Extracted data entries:
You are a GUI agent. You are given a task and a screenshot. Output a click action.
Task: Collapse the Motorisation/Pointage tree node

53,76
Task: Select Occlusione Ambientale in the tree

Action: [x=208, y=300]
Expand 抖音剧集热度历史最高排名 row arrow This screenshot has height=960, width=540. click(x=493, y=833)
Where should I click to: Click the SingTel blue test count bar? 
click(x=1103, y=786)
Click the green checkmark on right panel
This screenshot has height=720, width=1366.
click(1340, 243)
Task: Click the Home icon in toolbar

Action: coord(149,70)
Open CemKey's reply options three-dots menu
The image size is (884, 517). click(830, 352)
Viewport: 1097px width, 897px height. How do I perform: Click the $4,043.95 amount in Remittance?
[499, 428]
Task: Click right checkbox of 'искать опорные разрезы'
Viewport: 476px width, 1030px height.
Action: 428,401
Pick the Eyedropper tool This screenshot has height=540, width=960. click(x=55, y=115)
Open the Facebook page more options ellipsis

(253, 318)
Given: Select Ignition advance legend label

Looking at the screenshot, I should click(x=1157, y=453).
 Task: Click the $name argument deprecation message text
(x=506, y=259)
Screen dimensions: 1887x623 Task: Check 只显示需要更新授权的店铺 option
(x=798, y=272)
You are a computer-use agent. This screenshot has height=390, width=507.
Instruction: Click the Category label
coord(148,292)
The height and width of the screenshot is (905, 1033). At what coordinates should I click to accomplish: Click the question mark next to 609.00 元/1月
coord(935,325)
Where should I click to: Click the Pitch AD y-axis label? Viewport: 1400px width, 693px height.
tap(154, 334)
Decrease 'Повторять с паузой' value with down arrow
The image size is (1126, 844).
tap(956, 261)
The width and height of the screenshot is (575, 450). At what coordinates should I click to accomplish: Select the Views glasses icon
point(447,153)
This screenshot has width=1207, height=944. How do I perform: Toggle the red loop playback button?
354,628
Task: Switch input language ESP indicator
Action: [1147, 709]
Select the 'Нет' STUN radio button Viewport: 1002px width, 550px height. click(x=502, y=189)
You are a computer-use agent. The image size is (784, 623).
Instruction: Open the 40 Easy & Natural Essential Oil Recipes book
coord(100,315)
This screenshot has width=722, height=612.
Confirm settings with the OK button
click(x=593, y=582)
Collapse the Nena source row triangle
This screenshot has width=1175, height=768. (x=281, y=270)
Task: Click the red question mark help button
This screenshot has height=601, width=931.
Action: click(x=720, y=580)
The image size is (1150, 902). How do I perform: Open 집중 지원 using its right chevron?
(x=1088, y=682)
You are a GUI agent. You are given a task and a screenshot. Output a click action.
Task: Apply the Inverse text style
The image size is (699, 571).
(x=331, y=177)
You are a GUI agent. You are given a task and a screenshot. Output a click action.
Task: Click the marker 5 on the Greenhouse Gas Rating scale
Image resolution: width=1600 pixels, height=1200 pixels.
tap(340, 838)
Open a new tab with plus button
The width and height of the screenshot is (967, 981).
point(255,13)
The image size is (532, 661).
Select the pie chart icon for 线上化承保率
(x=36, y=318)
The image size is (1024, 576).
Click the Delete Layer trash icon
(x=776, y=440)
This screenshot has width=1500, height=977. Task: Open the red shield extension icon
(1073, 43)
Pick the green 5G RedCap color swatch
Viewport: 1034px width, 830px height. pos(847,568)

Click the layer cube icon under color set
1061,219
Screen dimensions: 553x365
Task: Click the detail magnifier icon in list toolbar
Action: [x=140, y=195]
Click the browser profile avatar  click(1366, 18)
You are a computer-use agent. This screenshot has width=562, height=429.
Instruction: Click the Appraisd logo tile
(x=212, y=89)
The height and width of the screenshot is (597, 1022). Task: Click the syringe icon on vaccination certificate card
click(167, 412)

-- WORK TO COMPLETE --
Reply by returning the full set of records above exactly.

-- EXPECTED ANSWER --
You are a GUI agent. You are given a task and a screenshot. Output a click action.
Task: Collapse the Motorisation/Pointage tree node

53,76
Task: Select Occlusione Ambientale in the tree

Action: [x=208, y=300]
Expand 抖音剧集热度历史最高排名 row arrow This screenshot has height=960, width=540. click(x=493, y=833)
Where should I click to: Click the SingTel blue test count bar? 
click(x=1103, y=786)
Click the green checkmark on right panel
This screenshot has height=720, width=1366.
click(1340, 243)
Task: Click the Home icon in toolbar

Action: coord(149,70)
Open CemKey's reply options three-dots menu
The image size is (884, 517). click(830, 352)
Viewport: 1097px width, 897px height. How do I perform: Click the $4,043.95 amount in Remittance?
[499, 428]
Task: Click right checkbox of 'искать опорные разрезы'
Viewport: 476px width, 1030px height.
Action: 428,401
Pick the Eyedropper tool This screenshot has height=540, width=960. click(x=55, y=115)
Open the Facebook page more options ellipsis

(253, 318)
Given: Select Ignition advance legend label

Looking at the screenshot, I should click(x=1157, y=453).
 Task: Click the $name argument deprecation message text
(x=506, y=259)
Screen dimensions: 1887x623 Task: Check 只显示需要更新授权的店铺 option
(x=798, y=272)
You are a computer-use agent. This screenshot has height=390, width=507.
Instruction: Click the Category label
coord(148,292)
The height and width of the screenshot is (905, 1033). At what coordinates should I click to accomplish: Click the question mark next to 609.00 元/1月
coord(935,325)
Where should I click to: Click the Pitch AD y-axis label? Viewport: 1400px width, 693px height.
tap(154, 334)
Decrease 'Повторять с паузой' value with down arrow
The image size is (1126, 844).
tap(956, 261)
The width and height of the screenshot is (575, 450). At what coordinates should I click to accomplish: Select the Views glasses icon
point(447,153)
This screenshot has width=1207, height=944. How do I perform: Toggle the red loop playback button?
354,628
Task: Switch input language ESP indicator
Action: [1147, 709]
Select the 'Нет' STUN radio button Viewport: 1002px width, 550px height. click(x=502, y=189)
You are a computer-use agent. The image size is (784, 623).
Instruction: Open the 40 Easy & Natural Essential Oil Recipes book
coord(100,315)
This screenshot has width=722, height=612.
Confirm settings with the OK button
click(x=593, y=582)
Collapse the Nena source row triangle
This screenshot has width=1175, height=768. (x=281, y=270)
Task: Click the red question mark help button
This screenshot has height=601, width=931.
Action: click(x=720, y=580)
The image size is (1150, 902). How do I perform: Open 집중 지원 using its right chevron?
(x=1088, y=682)
You are a GUI agent. You are given a task and a screenshot. Output a click action.
Task: Apply the Inverse text style
The image size is (699, 571).
(x=331, y=177)
You are a GUI agent. You are given a task and a screenshot. Output a click action.
Task: Click the marker 5 on the Greenhouse Gas Rating scale
Image resolution: width=1600 pixels, height=1200 pixels.
tap(340, 838)
Open a new tab with plus button
The width and height of the screenshot is (967, 981).
point(255,13)
The image size is (532, 661).
Select the pie chart icon for 线上化承保率
(x=36, y=318)
The image size is (1024, 576).
Click the Delete Layer trash icon
(x=776, y=440)
This screenshot has width=1500, height=977. Task: Open the red shield extension icon
(1073, 43)
Pick the green 5G RedCap color swatch
Viewport: 1034px width, 830px height. pos(847,568)

Click the layer cube icon under color set
1061,219
Screen dimensions: 553x365
Task: Click the detail magnifier icon in list toolbar
Action: [x=140, y=195]
Click the browser profile avatar  click(1366, 18)
You are a computer-use agent. This screenshot has width=562, height=429.
Instruction: Click the Appraisd logo tile
(x=212, y=89)
The height and width of the screenshot is (597, 1022). Task: Click the syringe icon on vaccination certificate card
click(167, 412)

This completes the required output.